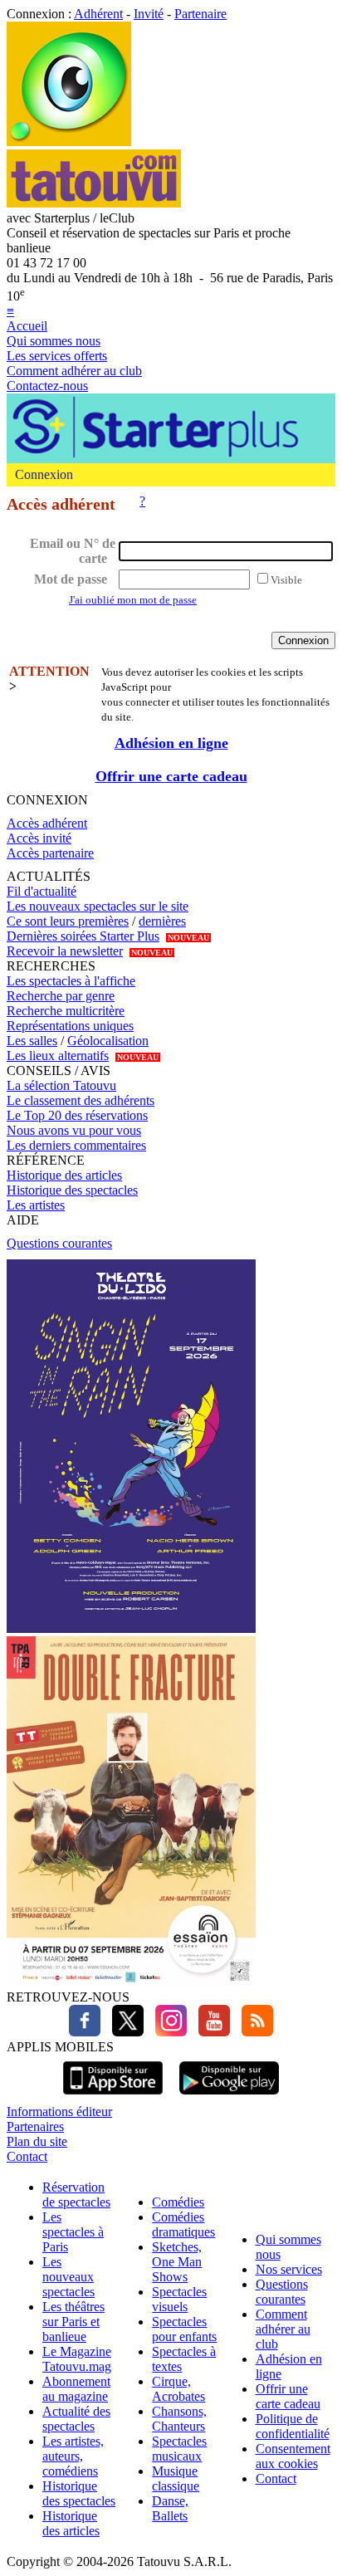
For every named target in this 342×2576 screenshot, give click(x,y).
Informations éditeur (59, 2111)
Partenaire (200, 14)
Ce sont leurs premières (68, 921)
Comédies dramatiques (183, 2224)
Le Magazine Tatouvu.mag (76, 2358)
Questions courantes (59, 1243)
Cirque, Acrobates (178, 2388)
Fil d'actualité (41, 891)
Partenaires (35, 2126)
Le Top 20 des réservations (77, 1115)
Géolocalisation (108, 1041)
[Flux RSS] (253, 2032)
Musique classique (175, 2478)
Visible (286, 580)
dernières (162, 921)
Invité (149, 14)
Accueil (27, 326)
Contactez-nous (47, 386)
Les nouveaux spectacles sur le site (97, 906)
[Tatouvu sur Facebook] (84, 2032)
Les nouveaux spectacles (68, 2277)
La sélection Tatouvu (61, 1085)
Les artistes (36, 1205)
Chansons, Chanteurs (179, 2418)
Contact (27, 2156)
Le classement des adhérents (80, 1100)
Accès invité (39, 838)
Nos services (289, 2269)
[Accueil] (69, 141)
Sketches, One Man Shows (177, 2262)
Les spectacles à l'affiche (71, 981)
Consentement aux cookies (293, 2456)
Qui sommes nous (53, 341)
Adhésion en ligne (171, 743)
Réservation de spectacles (76, 2194)
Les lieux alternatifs (58, 1055)
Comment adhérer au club (74, 371)
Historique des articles (64, 1175)
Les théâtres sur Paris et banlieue (73, 2322)
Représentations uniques (70, 1026)
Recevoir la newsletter (65, 951)
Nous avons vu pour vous (74, 1130)
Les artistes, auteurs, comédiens (73, 2456)
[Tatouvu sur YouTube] (210, 2032)
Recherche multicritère (66, 1011)
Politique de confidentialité (293, 2426)
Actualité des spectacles (76, 2418)
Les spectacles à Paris (73, 2232)
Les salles (32, 1041)
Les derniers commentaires (76, 1145)
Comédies (178, 2202)
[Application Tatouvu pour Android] (229, 2097)
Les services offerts (57, 356)
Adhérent (98, 14)
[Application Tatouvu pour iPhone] (112, 2097)
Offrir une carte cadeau (171, 776)
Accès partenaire (50, 853)
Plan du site (37, 2141)
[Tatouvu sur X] (124, 2032)
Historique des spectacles (72, 1190)
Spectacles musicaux (179, 2448)
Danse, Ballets (170, 2508)
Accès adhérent (47, 823)
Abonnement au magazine (76, 2388)
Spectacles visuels (179, 2299)
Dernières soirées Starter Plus (83, 936)
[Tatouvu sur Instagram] (167, 2032)
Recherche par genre (61, 996)
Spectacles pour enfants (184, 2329)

---*---

* _Exercise aim_
Output each line of the listing above that has "artistes".

* _Solution for this problem_
Les artistes (36, 1205)
Les artistes, auteurs, comédiens (73, 2456)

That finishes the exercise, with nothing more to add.